**Work item**. For the entries below, return the line holding "Task: Click 'В" together with all lines after it, unchanged, and leave every picture out.

**Extracted records**.
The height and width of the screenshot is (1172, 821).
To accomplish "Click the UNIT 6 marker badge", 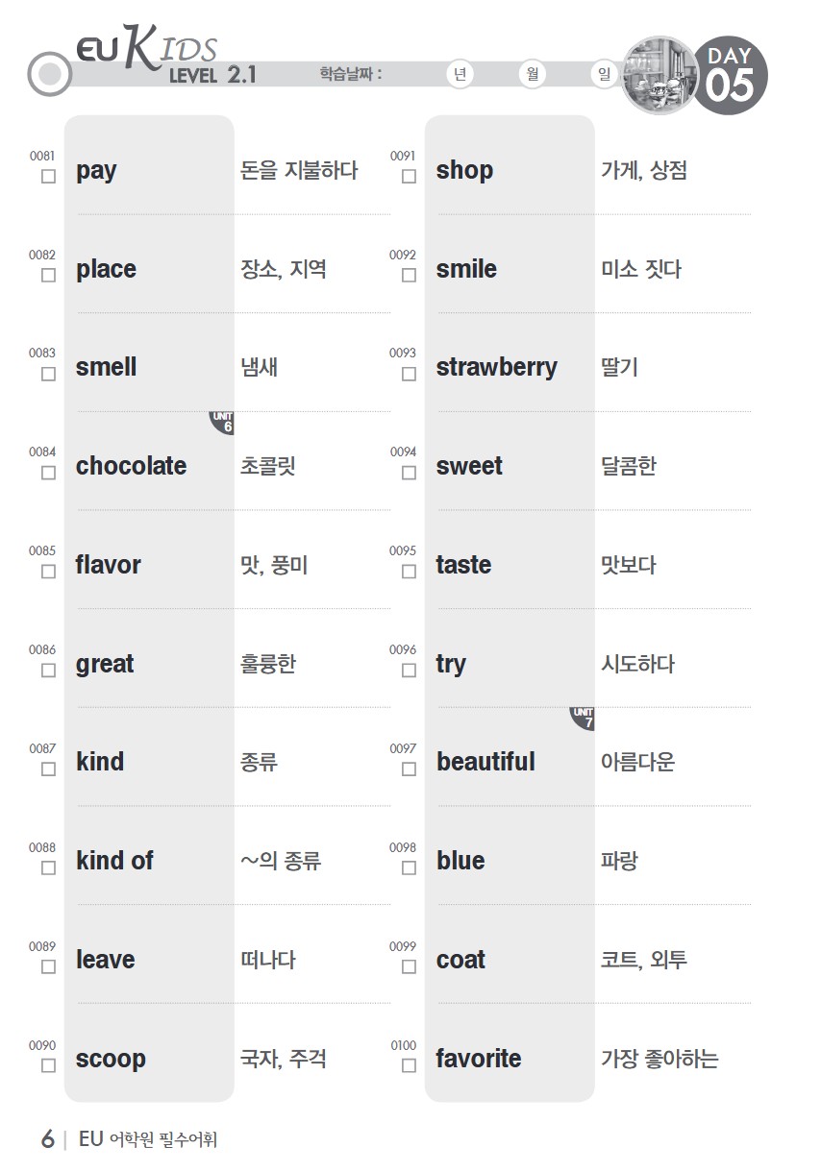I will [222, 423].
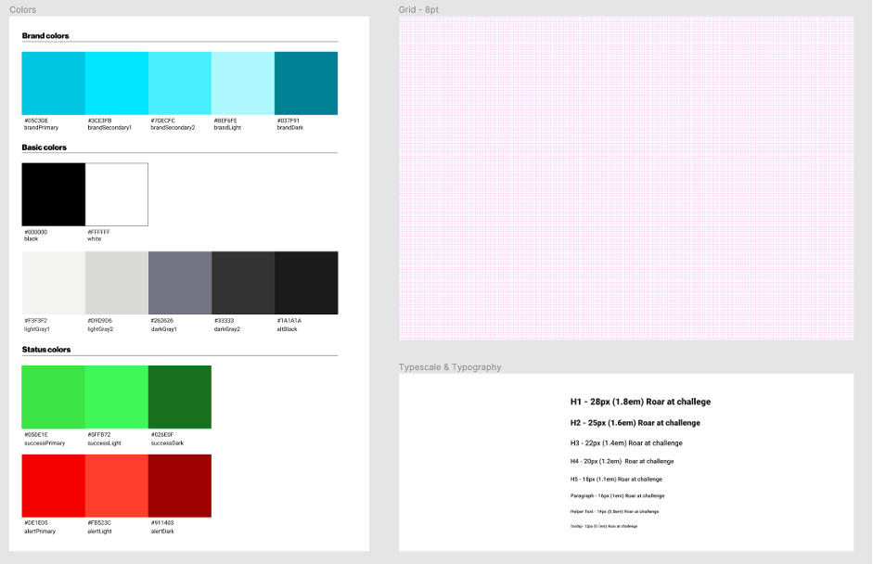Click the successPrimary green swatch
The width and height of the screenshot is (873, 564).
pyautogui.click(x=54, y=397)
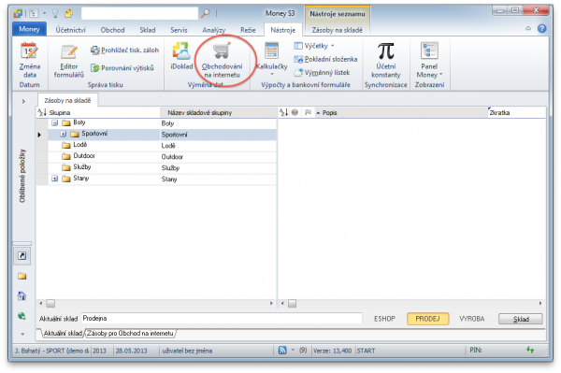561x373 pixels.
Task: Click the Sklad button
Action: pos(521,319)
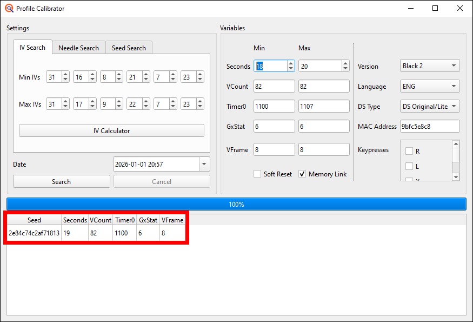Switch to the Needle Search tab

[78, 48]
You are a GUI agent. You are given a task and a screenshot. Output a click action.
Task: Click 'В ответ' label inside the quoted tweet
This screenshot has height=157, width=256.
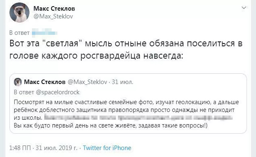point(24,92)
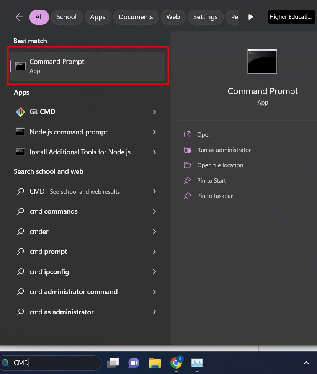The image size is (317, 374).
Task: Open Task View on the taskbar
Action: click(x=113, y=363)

**Reply**.
Task: Click 'В ответ' label inside the quoted tweet
This screenshot has height=157, width=256.
point(24,92)
The image size is (317, 374).
Task: Open Task View on the taskbar
Action: click(x=113, y=363)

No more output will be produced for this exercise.